O velho e o ribeirão
O VELHO E O RIBEIRÃO
Quando a solidão o dominava o velho ia às margens do ribeirão e ficava observando suas águas que deslizavam continuamente sob seus olhos. Embora modesto, o ribeirão ali estava representando a natureza, mostrando pujança ou suavidade. Quedar-se absorto e pensativo era seu passatempo favorito porque o descontraia, e com a descontração esquecia desgostos e frustrações. Não acreditava que aquele ribeirão recentemente tão cheio de vida estava agora enfraquecido, as águas poluídas, com suas margens solapadas pelas monções. Períodos de estiagem baixavam seu nível causando profundas modificações no seu trajeto. O ribeirão era seu confidente!
No período das cheias seu nível crescia, trazendo boas colheitas, alegria e esperança em dias melhores, sempre com os riscos de enchentes ocasionais que provocavam tristeza e desolação. O velho concluiu que a natureza também estava sujeita a imprevistos e que ela não conseguia evitar que isto acontecesse. E ele também não: anos de dedicação não lhe permitiram prever períodos de turbulências em sua vida.
Sob seus olhos sofridos e consciência atormentada passavam periodicamente águas claras, barrentas, escuras, com calhaus grandes e pequenos que corriam rapidamente sob a ponte e desapareciam na curva do rio.
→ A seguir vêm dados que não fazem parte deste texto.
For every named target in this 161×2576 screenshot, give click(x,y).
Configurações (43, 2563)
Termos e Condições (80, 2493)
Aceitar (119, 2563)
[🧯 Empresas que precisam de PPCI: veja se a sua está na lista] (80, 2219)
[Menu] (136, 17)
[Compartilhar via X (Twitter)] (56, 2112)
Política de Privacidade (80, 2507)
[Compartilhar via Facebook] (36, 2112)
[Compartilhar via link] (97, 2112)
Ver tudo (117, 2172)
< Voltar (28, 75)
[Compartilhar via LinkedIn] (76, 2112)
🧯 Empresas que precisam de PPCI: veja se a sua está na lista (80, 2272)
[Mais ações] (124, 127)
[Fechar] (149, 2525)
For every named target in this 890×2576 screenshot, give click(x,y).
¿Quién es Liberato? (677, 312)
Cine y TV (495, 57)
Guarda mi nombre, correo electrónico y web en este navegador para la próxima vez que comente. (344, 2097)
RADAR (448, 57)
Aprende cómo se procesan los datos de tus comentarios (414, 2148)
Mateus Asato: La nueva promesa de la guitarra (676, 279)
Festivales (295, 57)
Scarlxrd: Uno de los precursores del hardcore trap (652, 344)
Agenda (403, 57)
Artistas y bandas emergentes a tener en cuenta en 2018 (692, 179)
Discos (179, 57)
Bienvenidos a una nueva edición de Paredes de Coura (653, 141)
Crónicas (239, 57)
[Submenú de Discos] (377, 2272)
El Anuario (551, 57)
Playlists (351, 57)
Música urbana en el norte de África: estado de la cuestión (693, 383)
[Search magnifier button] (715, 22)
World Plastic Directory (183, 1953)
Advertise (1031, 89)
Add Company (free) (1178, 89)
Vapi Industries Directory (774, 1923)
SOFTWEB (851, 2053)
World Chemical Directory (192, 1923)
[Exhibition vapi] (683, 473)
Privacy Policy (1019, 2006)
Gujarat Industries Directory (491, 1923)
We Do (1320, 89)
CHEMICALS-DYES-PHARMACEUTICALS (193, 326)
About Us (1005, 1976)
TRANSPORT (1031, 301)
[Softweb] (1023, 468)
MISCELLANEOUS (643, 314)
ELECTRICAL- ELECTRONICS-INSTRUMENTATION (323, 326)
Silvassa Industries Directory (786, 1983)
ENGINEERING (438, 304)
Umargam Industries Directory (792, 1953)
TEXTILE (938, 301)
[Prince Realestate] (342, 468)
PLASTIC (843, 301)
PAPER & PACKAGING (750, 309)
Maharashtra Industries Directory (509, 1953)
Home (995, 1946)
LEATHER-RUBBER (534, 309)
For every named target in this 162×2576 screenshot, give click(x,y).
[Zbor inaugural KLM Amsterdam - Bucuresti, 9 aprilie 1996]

Ali se via de tudo que era descarregado em seu leito. As águas não escolhiam o que transportar, aceitando sempre e silenciosamente folhas, galhos, ramos, plásticos, fragmentos de madeira, restos de alvenaria... O ribeirão não tinha como demonstrar seu desagrado e com um lamento mudo protestava ao ver que estava sendo assoreado e acreditava que um dia seria tratado melhor. E esperou em vão...
Nas margens havia vegetação, sossego, placidez, suavidade, flores. Era a paz, a felicidade, a beleza. A calma desaparecia com as tempestades que aumentavam a violência das águas e no seu longo curso o corre-corre frenético da corrente rodopiava turbulento inundando tudo ao seu redor. Nestas épocas sobrevinham angústia e intranquilidade. E, assim, o velho deixava-se ficar, compreendendo que ele e o ribeirão não poderiam alterar ou modificar seus destinos e aceitava resignado.
Gostava de comparar o deslizar das águas com os acontecimentos da vida. Observava que elas alternavam seu modo de fluir, às vezes calmas, às vezes tormentosas, num desfilar constante, bravias ou plácidas como o ir e vir dos fatos que perturbavam sua mente. E filosofava: a alma humana e a vida são como as águas deste ribeirão, também têm alegrias e tristezas imprevisíveis.
Nas adversidades sentia-se tremendamente só e abandonado, mas não se deixaria dominar pelo desânimo, não permitiria ver sua autoestima ser afetada e sua existência se desfazer em cinzas. Gostaria de não passar por dificuldades existenciais, porém com o tempo ele compreendeu que também fazia parte atuante do jogo da vida e que era um ser humano como outro qualquer, sujeito a todo tipo de julgamento. Apesar de tudo teimava em não sucumbir. Ainda lhe restava uma força interior que o animava a lutar. Quem sabe apareceria uma ajuda que iluminasse o seu caminho, que o tornasse mais suave, que lhe estendesse mão amiga em que pudesse apoiar?
Abatido, incompreendido, desacreditado e cansado de lutar, com os olhos marejados por mágoas e decepções, o velho teve uma visão de duas sombras que se debatiam no turbilhão das águas, rodopiando e afundando para sempre no escuro sob a ponte, afogando juntos e definitivamente numa um resto de esperança em agonia e na outra um amor que, se existiu, já estava morto.